Neutral explanations for genome size suggest that when population sizes are small, many mutations become nearly neutral. Hence, in small populations repetitive content and other 'junk' DNA can accumulate without placing the organism at a competitive disadvantage. There is little evidence to suggest that genome size is under strong widespread selection in multicellular eukaryotes. Genome size, independent of gene content, correlates poorly with most physiological traits and many eukaryotes, including mammals, harbor very large amounts of repetitive DNA.
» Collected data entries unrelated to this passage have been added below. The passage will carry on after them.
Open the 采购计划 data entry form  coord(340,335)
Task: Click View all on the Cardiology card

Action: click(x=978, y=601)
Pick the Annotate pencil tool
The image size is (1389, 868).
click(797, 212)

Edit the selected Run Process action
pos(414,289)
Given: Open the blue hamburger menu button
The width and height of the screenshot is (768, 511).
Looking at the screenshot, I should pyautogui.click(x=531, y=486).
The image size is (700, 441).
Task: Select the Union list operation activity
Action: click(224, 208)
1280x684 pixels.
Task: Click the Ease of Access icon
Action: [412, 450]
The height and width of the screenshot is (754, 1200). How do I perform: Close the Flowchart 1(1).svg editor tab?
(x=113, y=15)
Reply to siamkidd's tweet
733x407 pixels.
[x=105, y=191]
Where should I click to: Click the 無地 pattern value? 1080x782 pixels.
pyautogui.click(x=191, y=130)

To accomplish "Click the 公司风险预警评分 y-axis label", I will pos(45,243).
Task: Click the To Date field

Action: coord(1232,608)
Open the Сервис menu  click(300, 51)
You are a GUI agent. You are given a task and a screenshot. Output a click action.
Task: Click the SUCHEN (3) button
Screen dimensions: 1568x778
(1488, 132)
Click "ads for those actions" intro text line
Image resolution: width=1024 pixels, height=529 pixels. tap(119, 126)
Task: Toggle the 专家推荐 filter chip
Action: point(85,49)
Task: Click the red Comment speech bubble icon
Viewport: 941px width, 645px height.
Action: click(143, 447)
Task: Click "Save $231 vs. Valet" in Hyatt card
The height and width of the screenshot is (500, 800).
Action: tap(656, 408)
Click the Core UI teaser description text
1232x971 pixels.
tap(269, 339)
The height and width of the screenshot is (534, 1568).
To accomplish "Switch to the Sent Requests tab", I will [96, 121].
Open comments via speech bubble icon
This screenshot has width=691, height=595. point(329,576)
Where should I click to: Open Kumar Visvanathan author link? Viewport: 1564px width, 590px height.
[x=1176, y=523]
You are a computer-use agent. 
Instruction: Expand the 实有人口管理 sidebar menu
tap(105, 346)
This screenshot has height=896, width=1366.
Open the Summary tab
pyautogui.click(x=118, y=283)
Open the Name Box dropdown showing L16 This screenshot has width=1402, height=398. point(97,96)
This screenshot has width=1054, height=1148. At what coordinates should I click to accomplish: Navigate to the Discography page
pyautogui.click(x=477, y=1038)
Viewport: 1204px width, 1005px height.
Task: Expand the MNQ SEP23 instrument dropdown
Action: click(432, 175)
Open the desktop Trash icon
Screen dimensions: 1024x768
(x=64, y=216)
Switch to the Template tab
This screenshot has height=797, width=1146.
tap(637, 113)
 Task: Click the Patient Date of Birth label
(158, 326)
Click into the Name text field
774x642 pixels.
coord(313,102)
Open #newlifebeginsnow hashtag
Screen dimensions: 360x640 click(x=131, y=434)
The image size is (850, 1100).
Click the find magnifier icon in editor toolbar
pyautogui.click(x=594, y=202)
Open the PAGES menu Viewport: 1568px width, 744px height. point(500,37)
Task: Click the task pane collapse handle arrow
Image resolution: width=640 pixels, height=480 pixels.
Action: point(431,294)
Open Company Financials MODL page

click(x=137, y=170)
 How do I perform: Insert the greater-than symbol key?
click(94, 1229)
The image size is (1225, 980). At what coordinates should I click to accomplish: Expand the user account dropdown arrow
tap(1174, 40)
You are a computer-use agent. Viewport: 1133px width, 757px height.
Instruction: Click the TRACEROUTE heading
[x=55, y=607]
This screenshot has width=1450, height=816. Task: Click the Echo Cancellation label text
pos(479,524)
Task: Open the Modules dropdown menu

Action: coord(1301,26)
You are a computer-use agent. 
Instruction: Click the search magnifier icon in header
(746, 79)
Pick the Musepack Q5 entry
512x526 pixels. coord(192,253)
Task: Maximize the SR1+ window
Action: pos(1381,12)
However, birds likely have experienced strong selection for reduced genome size, in response to changing energetic needs for flight. Birds, unlike humans, produce nucleated red blood cells, and larger nuclei lead to lower levels of oxygen transport. Bird metabolism is far higher than that of mammals, due largely to flight, and oxygen needs are high. Hence, most birds have small, compact genomes with few repetitive elements. Indirect evidence suggests that non-avian theropod dinosaur ancestors of modern birds also had reduced genome sizes, consistent with endothermy and high energetic needs for running speed. Many bacteria have also experienced selection for small genome size, as time of replication and energy consumption are so tightly correlated with fitness.